Recorded information:
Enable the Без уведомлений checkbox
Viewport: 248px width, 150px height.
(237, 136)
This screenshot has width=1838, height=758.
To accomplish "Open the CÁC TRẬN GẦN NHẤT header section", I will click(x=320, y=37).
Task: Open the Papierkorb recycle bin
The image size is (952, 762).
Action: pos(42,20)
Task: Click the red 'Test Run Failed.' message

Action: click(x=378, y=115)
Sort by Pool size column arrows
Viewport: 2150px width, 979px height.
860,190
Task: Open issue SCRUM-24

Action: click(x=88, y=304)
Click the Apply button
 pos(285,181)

Prompt: Copy every one of the entries above, word for word and line for line.

Answer to this task:
Enable the Без уведомлений checkbox
Viewport: 248px width, 150px height.
(237, 136)
This screenshot has width=1838, height=758.
To accomplish "Open the CÁC TRẬN GẦN NHẤT header section", I will click(x=320, y=37).
Task: Open the Papierkorb recycle bin
The image size is (952, 762).
Action: pos(42,20)
Task: Click the red 'Test Run Failed.' message

Action: click(x=378, y=115)
Sort by Pool size column arrows
Viewport: 2150px width, 979px height.
860,190
Task: Open issue SCRUM-24

Action: click(x=88, y=304)
Click the Apply button
 pos(285,181)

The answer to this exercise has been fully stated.